* [EXERCISE AIM] Please return the data below word for word, with every line unchanged.

..............................

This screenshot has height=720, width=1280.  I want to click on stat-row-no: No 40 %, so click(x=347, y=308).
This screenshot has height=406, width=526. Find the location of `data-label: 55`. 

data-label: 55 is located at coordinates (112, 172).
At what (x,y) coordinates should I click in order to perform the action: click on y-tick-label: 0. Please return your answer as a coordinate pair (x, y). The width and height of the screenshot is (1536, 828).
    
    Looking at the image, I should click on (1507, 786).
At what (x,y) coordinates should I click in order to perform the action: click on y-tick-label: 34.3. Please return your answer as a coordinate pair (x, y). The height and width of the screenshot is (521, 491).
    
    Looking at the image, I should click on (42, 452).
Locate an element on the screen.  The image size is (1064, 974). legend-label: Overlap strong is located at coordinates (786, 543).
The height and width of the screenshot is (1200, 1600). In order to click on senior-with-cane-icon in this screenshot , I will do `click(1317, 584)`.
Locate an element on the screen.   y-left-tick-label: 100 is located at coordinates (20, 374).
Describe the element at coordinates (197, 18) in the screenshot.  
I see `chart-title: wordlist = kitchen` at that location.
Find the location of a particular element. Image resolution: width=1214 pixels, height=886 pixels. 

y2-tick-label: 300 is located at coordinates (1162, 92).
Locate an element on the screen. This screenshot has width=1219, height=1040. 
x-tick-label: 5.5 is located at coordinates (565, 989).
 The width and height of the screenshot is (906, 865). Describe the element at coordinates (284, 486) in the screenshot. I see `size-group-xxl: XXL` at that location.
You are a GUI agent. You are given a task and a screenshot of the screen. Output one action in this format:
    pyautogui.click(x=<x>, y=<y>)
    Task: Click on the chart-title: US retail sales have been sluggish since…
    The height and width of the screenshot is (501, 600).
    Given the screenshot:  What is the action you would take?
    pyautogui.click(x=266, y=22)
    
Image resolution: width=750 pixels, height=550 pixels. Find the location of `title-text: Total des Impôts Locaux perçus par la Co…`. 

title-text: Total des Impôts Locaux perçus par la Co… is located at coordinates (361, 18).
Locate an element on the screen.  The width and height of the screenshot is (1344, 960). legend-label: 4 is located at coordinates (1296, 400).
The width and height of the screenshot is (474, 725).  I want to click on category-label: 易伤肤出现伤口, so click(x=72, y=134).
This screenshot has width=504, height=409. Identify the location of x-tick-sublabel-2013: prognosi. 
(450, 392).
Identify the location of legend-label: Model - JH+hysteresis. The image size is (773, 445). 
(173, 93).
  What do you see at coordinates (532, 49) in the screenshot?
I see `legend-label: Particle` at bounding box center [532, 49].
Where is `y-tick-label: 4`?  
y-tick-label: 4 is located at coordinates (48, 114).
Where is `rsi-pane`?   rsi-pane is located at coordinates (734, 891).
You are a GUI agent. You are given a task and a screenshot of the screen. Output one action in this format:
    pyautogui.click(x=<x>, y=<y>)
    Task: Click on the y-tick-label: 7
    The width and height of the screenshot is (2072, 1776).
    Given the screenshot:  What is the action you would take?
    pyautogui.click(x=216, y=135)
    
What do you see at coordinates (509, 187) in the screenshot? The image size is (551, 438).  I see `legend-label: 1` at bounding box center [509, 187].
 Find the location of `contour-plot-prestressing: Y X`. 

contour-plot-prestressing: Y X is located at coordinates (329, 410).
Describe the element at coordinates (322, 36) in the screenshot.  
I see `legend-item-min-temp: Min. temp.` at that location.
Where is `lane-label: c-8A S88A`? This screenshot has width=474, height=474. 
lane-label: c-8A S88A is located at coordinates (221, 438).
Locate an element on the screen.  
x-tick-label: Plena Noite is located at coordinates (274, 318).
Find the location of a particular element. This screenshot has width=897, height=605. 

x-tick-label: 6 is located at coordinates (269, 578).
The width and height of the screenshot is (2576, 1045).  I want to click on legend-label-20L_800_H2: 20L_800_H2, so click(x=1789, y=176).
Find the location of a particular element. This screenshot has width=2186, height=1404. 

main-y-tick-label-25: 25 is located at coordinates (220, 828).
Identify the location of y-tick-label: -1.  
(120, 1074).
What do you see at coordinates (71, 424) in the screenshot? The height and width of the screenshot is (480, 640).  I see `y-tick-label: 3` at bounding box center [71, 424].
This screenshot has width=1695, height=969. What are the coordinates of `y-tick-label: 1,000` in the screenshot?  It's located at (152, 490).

..............................

* [RESULT]
This screenshot has height=720, width=1280.  I want to click on stat-row-no: No 40 %, so click(x=347, y=308).
This screenshot has height=406, width=526. Find the location of `data-label: 55`. 

data-label: 55 is located at coordinates (112, 172).
At what (x,y) coordinates should I click in order to perform the action: click on y-tick-label: 0. Please return your answer as a coordinate pair (x, y). The width and height of the screenshot is (1536, 828).
    
    Looking at the image, I should click on (1507, 786).
At what (x,y) coordinates should I click in order to perform the action: click on y-tick-label: 34.3. Please return your answer as a coordinate pair (x, y). The height and width of the screenshot is (521, 491).
    
    Looking at the image, I should click on (42, 452).
Locate an element on the screen.  The image size is (1064, 974). legend-label: Overlap strong is located at coordinates (786, 543).
The height and width of the screenshot is (1200, 1600). In order to click on senior-with-cane-icon in this screenshot , I will do `click(1317, 584)`.
Locate an element on the screen.   y-left-tick-label: 100 is located at coordinates (20, 374).
Describe the element at coordinates (197, 18) in the screenshot.  
I see `chart-title: wordlist = kitchen` at that location.
Find the location of a particular element. Image resolution: width=1214 pixels, height=886 pixels. 

y2-tick-label: 300 is located at coordinates (1162, 92).
Locate an element on the screen. This screenshot has width=1219, height=1040. 
x-tick-label: 5.5 is located at coordinates (565, 989).
 The width and height of the screenshot is (906, 865). Describe the element at coordinates (284, 486) in the screenshot. I see `size-group-xxl: XXL` at that location.
You are a GUI agent. You are given a task and a screenshot of the screen. Output one action in this format:
    pyautogui.click(x=<x>, y=<y>)
    Task: Click on the chart-title: US retail sales have been sluggish since…
    The height and width of the screenshot is (501, 600).
    Given the screenshot:  What is the action you would take?
    pyautogui.click(x=266, y=22)
    
Image resolution: width=750 pixels, height=550 pixels. Find the location of `title-text: Total des Impôts Locaux perçus par la Co…`. 

title-text: Total des Impôts Locaux perçus par la Co… is located at coordinates (361, 18).
Locate an element on the screen.  The width and height of the screenshot is (1344, 960). legend-label: 4 is located at coordinates (1296, 400).
The width and height of the screenshot is (474, 725).  I want to click on category-label: 易伤肤出现伤口, so click(x=72, y=134).
This screenshot has width=504, height=409. Identify the location of x-tick-sublabel-2013: prognosi. 
(450, 392).
Identify the location of legend-label: Model - JH+hysteresis. The image size is (773, 445). 
(173, 93).
  What do you see at coordinates (532, 49) in the screenshot?
I see `legend-label: Particle` at bounding box center [532, 49].
Where is `y-tick-label: 4`?  
y-tick-label: 4 is located at coordinates (48, 114).
Where is `rsi-pane`?   rsi-pane is located at coordinates (734, 891).
You are a GUI agent. You are given a task and a screenshot of the screen. Output one action in this format:
    pyautogui.click(x=<x>, y=<y>)
    Task: Click on the y-tick-label: 7
    The width and height of the screenshot is (2072, 1776).
    Given the screenshot:  What is the action you would take?
    pyautogui.click(x=216, y=135)
    
What do you see at coordinates (509, 187) in the screenshot? The image size is (551, 438).  I see `legend-label: 1` at bounding box center [509, 187].
 Find the location of `contour-plot-prestressing: Y X`. 

contour-plot-prestressing: Y X is located at coordinates (329, 410).
Describe the element at coordinates (322, 36) in the screenshot.  
I see `legend-item-min-temp: Min. temp.` at that location.
Where is `lane-label: c-8A S88A`? This screenshot has width=474, height=474. 
lane-label: c-8A S88A is located at coordinates (221, 438).
Locate an element on the screen.  
x-tick-label: Plena Noite is located at coordinates (274, 318).
Find the location of a particular element. This screenshot has width=897, height=605. 

x-tick-label: 6 is located at coordinates (269, 578).
The width and height of the screenshot is (2576, 1045).  I want to click on legend-label-20L_800_H2: 20L_800_H2, so click(x=1789, y=176).
Find the location of a particular element. This screenshot has width=2186, height=1404. 

main-y-tick-label-25: 25 is located at coordinates (220, 828).
Identify the location of y-tick-label: -1.  
(120, 1074).
What do you see at coordinates (71, 424) in the screenshot? The height and width of the screenshot is (480, 640).  I see `y-tick-label: 3` at bounding box center [71, 424].
This screenshot has width=1695, height=969. What are the coordinates of `y-tick-label: 1,000` in the screenshot?  It's located at (152, 490).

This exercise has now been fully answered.